The study was funded by four parts of NIH: the National Institute on Deafness and Other Communications Disorders (NIDCD), the National Institute on Diabetes and Digestive and Kidney Diseases (NIDDK), the Eunice Kennedy Shriver National Institute of Child Health and Human Development (NICHD), and the National Eye Institute (NEI). It was published online in the September 2, 2012, issue of the journal Nature Medicine.
"These results could lead to one of the first therapeutic options for treating people with congenital anosmia," said James F. Battey, Jr., M.D., Ph.D., director of NIDCD. "They also set the stage for therapeutic approaches to treating diseases that involve cilia dysfunction in other organ systems, many of which can be fatal if left untreated."
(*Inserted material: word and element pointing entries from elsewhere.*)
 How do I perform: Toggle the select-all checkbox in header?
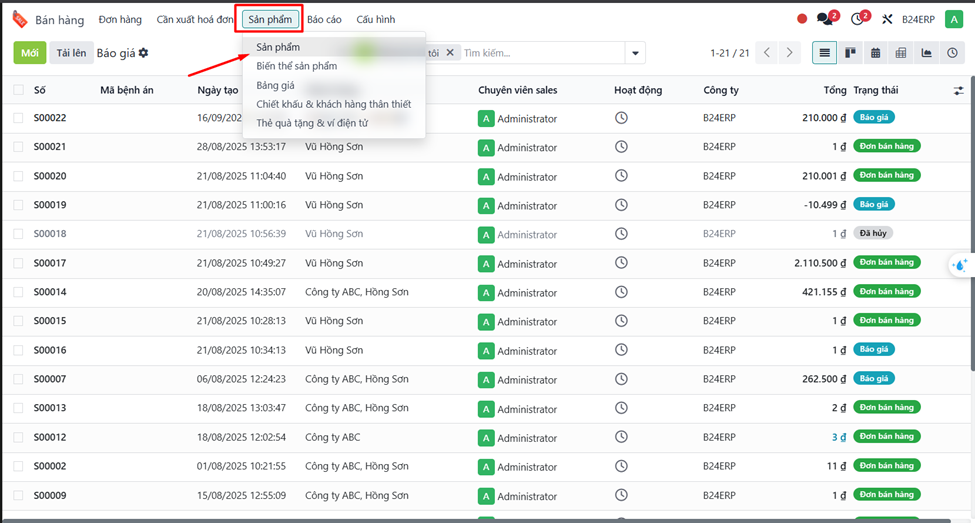pos(19,90)
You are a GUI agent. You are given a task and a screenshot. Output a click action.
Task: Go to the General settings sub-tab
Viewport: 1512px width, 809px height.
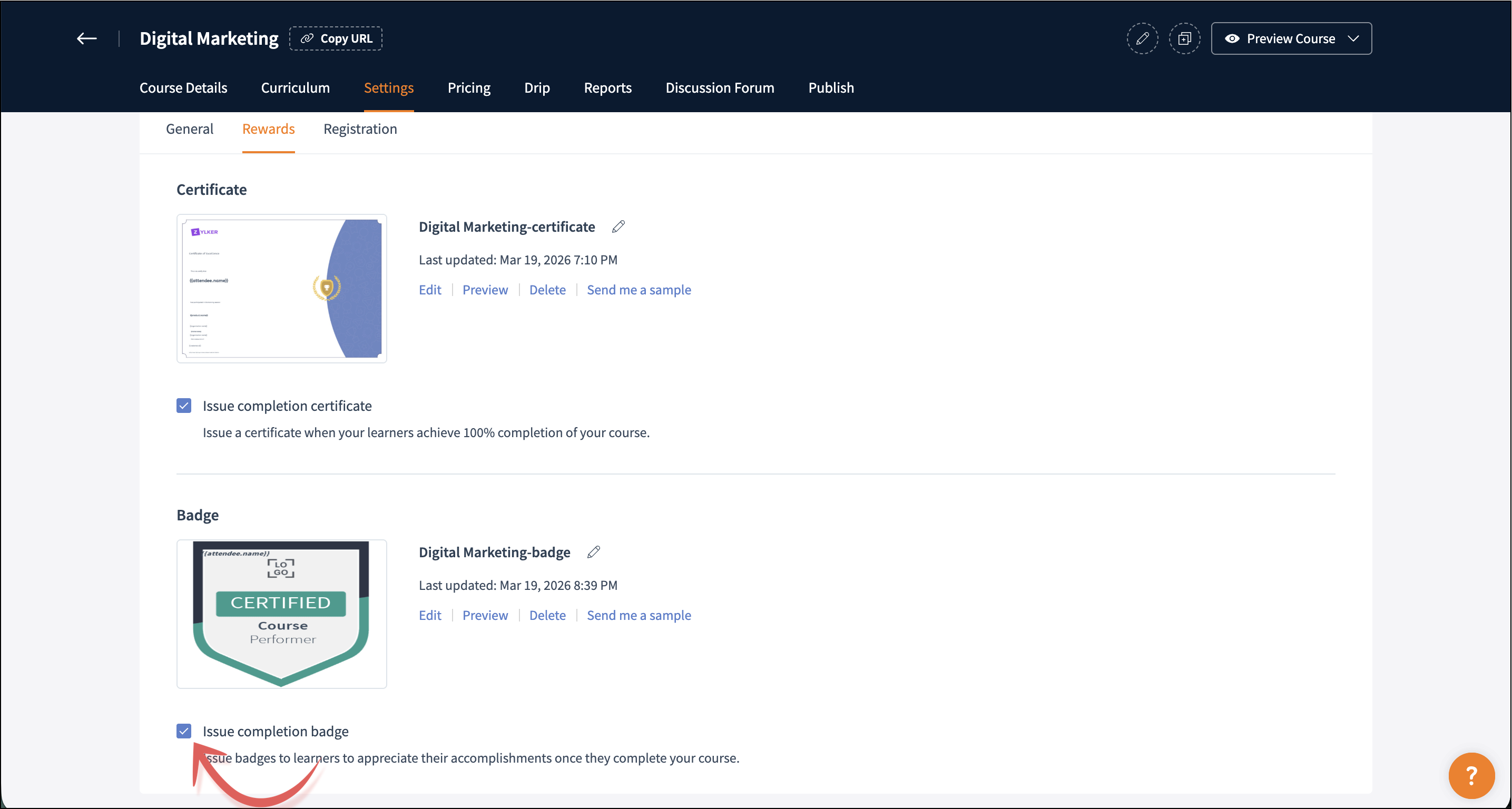[x=189, y=129]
Olfactory dysfunction can be a symptom of a newly recognized class of genetic disorders, known as ciliopathies, which include diseases as diverse as polycystic kidney disease and retinitis pigmentosa, an inherited, degenerative eye disease that causes severe vision impairment and blindness. The disorders are caused by defects in cilia, antenna-like projections on cells that help them sense their environment. Scientists believe that nearly every cell in the body has the capacity to grow one or more cilia. In the olfactory system, multiple cilia project from olfactory sensory neurons, sensory cells that are found in the olfactory epithelium, tissue high up in the nasal cavity. Receptors that bind odorants are localized on the cilia, which is why a loss of cilia results in a loss in the ability to smell.
The team of researchers, led by Jeffrey R. Martens, Ph.D., at the University of Michigan, Ann Arbor, and Jeremy C. McIntyre, Ph.D., a post-doctoral fellow in Martens' laboratory, worked with a mouse model carrying a mutation in the IFT88 gene. The mutation causes a decrease in the IFT88 protein, which leads to a dramatic reduction in cilia function in several different organ systems, including the olfactory system.